The overall frequency of chromosome abnormalities (0.48%) was similar to that found in newborn infant studies (0.55%). Twenty-one chromosomally abnormal children were identified. The principal difference between the present study and newborn surveys was the lower frequency of autosomal trisomies. This was most likely due to a combination of death and lack of identification of such individuals. The absence of any XXX girls in the study may be due to the same factors. The frequency of XYY boys (0.14%) was identical to that observed in newborn surveys. Two of the three XYY children had severe behavioral problems prior to the cytogenetic studies, and one was already under psychiatric therapy before the age of 7. Knowledge of their keryotypes, therefore, could not in any way have influenced their development. It is of considerable interest that only one abnormality was definitely found as a result of the use of banding techniques that would likely not have been detected with conventional staining.
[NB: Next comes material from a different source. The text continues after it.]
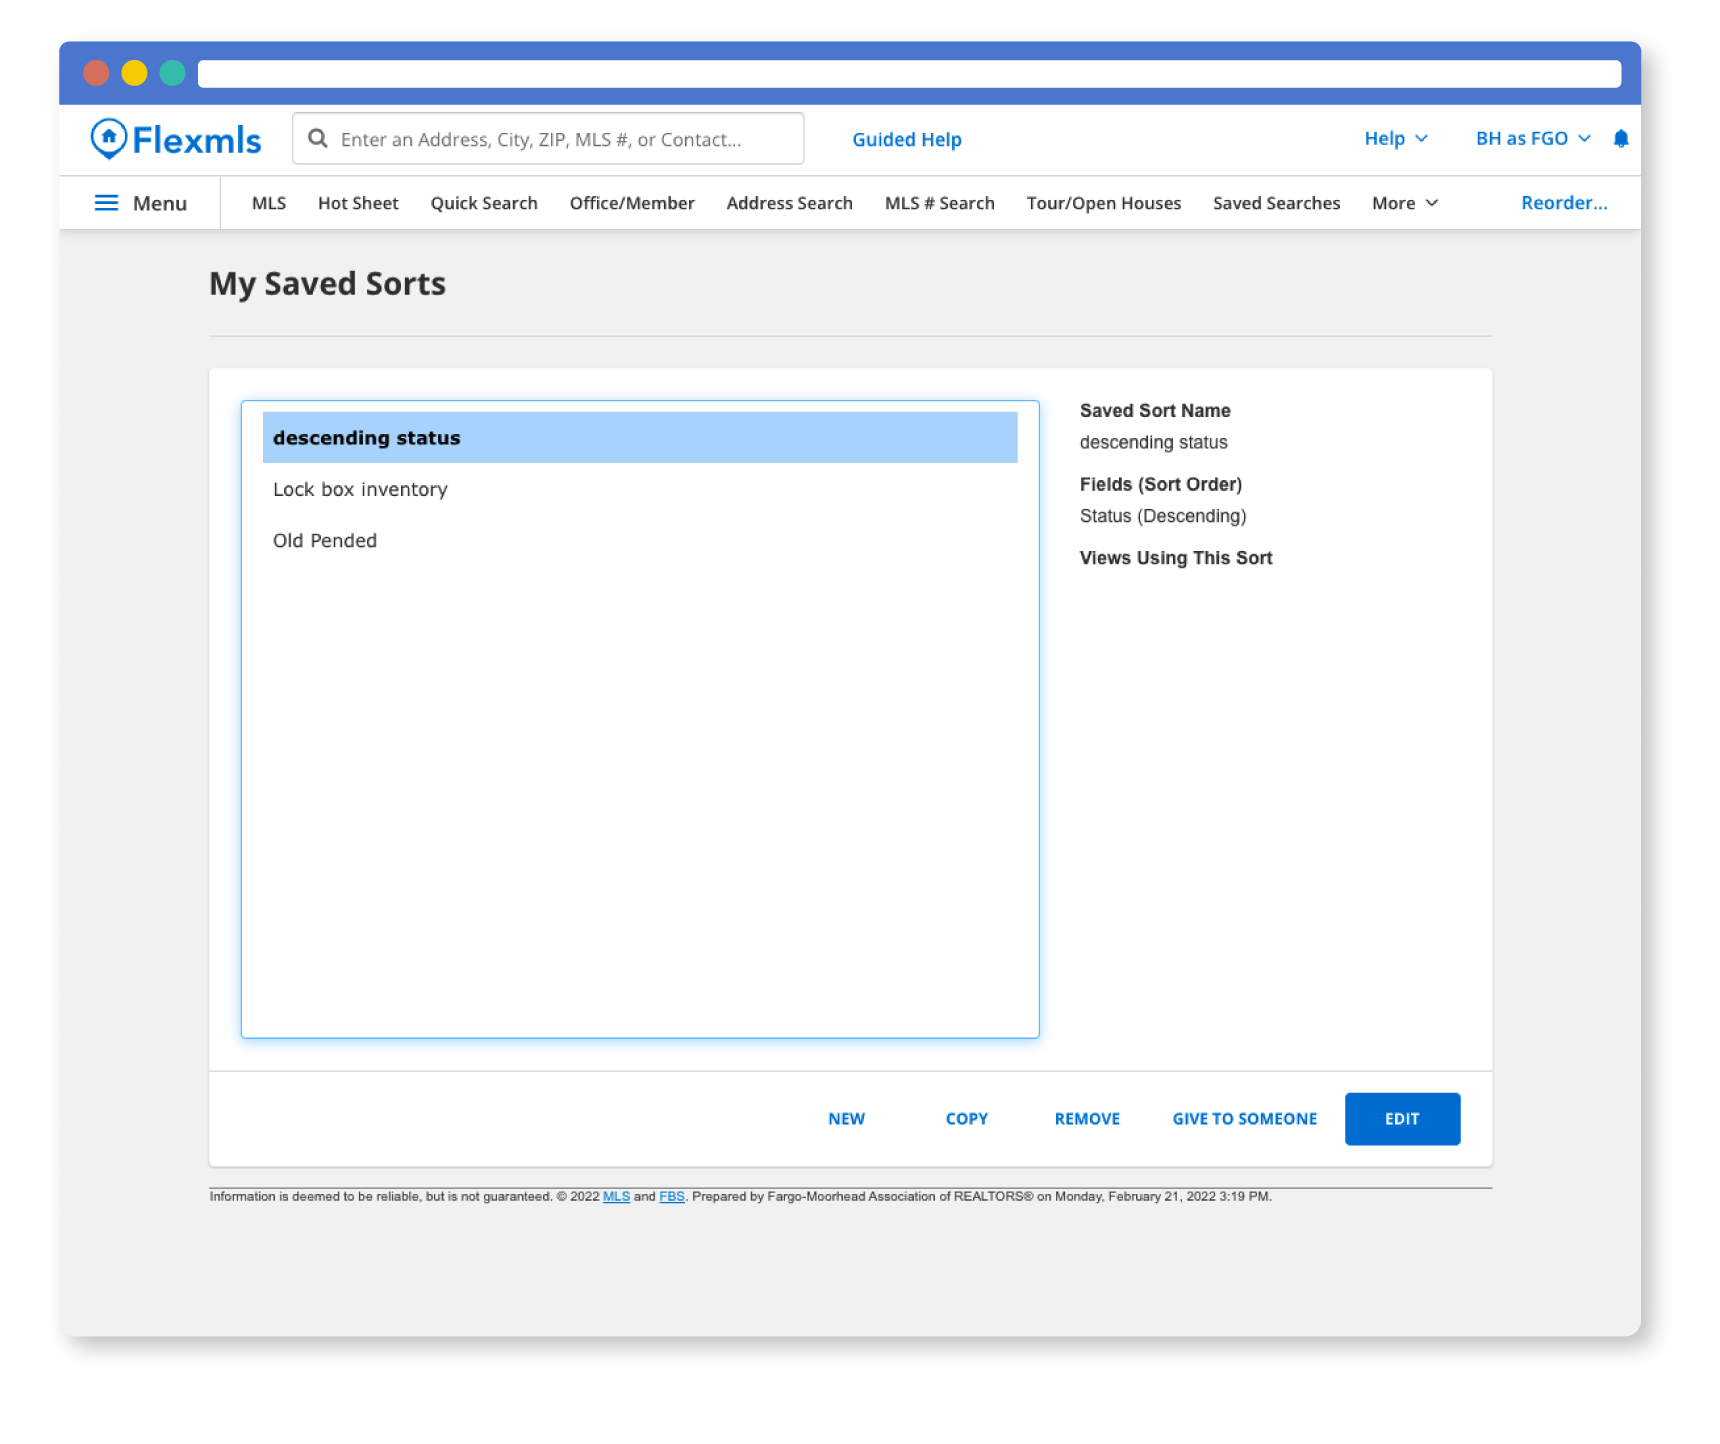
Task: Focus the address search input field
Action: (560, 139)
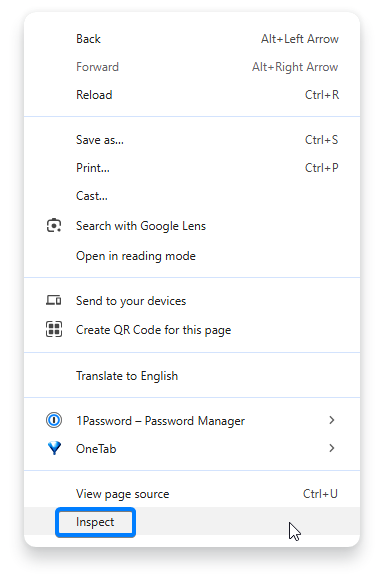Viewport: 384px width, 583px height.
Task: Click the OneTab funnel icon
Action: [54, 448]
Several others, such as three of the structural abnormalities of the X chromosome might easily have been interpreted as normal without banding. There are at least two explanations for the failure to detect any partial autosomal monosomies or trisomies, and both probably are at least partially correct. Since institutional children and children who died before the age of seven were not involved in the present study, it is likely that there were few or no children in the study population with small unbalanced rearrangements. In addition, with the greater experience now available, it is apparent that the type of G-banding employed in this study is probably not the best banding technique for the detection of such small abnormalities. Hence, small abnormalities could have been missed, particularly in poor cultures.